FILE - Arizona Supreme Court Chief Justice Robert M. Brutinel speaks during oral arguments, in Phoenix on April 20, 2021. The Arizona Supreme Court on Thursday, April 21, 2022, ruled that the state's voters do not have the right to reject a massive income tax cut approved by the Republican-controlled Legislature and Gov, Doug Ducey last year. The order signed by Chief Justice Brutinel does not explain the court's reasoning, saying a full opinion will be released later. (AP Photo/Matt York, File)
A series of court battles reduced the number of eligible petition signatures from more than 475,000 to fewer than 2,000 shy of the required 238,000.
An Arizona voter initiative rolling back Republican-backed election law changes and expanding voting access will not appear on the November ballot.
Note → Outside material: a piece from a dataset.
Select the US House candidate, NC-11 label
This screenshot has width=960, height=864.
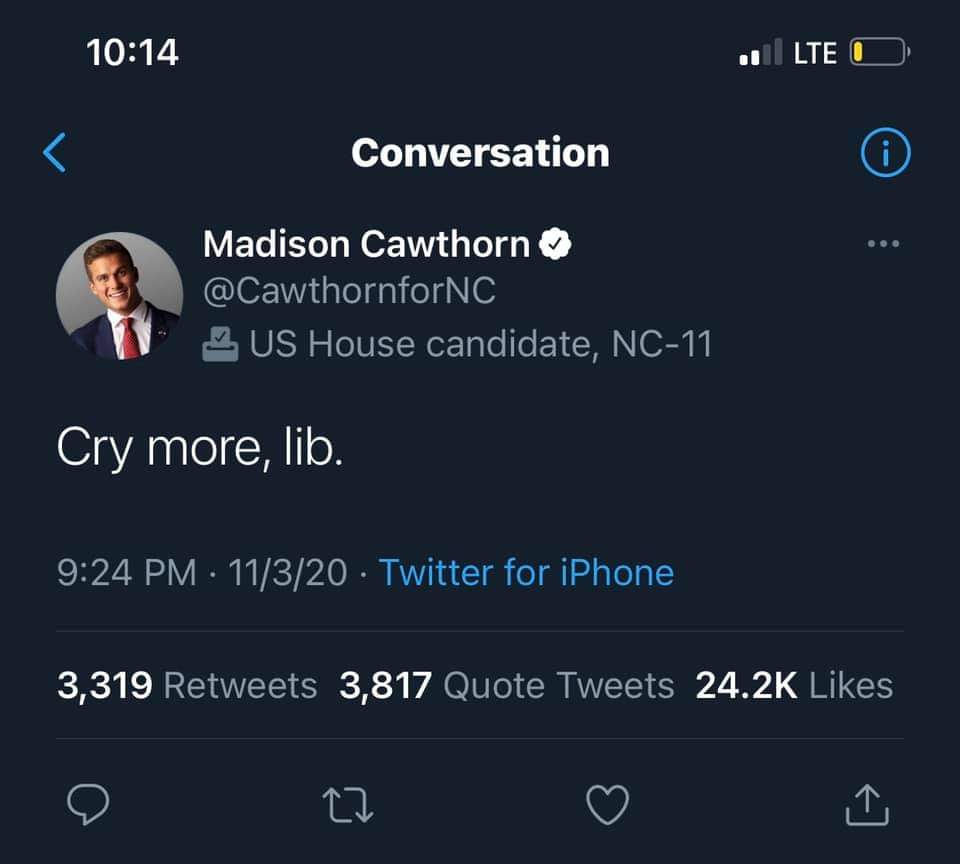click(x=480, y=344)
A judge who initially ruled that the initiative qualified for the ballot revised his decision on Friday. Maricopa County Superior Court Judge Joseph Mikitish said the Free and Fair Elections Act did not meet the required number of signatures to make the ballot.
After showing the Arizona Supreme Court how he came to the decision that the measure could make it to the ballot, Judge Mikitish backtracked and stated that the measure was 1,458 signatures short of the 238,000 it needed. Previously, he said that the initiative had 2,281 extra signatures.
Lawyers for the initiative urged the Supreme Court to overrule Mikitish’s latest decision, saying it violated the law by allowing challengers to throw out more signatures than allowed. But the high court ruled in favor of Mikitish’s reversal, issuing a final death knell after an on-again off-again series of court rulings.
The Supreme Court’s ruling is the last word in a weeks-long battle between initiative backers and opponents. Critics, led by the Arizona Free Enterprise Club, succeeded in knocking off enough qualifying signatures for the measure to barely fail.
The initiative backers called the legal challenge a continuation of Republican-led efforts to gut Arizona’s initiative process. The state constitution says the people have the right to craft their own laws, but the Legislature and business groups have pushed for changes that make it easier to kick initiatives off the ballot.
“Certain politicians have been intentionally trying to attack the ballot measure process for over a decade to prevent voters from being able to make decisions about Arizona’s future at the ballot box,” the initiative committee said in a statement. “Today’s decision is a continuation of these attacks and reflects an increasingly extreme MAGA agenda.”
The Free and Fair Elections Act aimed to make several changes to existing election laws. Some of the changes would have included guaranteeing ballot privacy, mandating that voters can go to any polling site, and, most importantly for some lawmakers, blocking the Legislature from overturning presidential elections, an avenue Republicans explored following former President Donald Trump’s failed re-election campaign in 2020.
The Associated Press contributed to this report.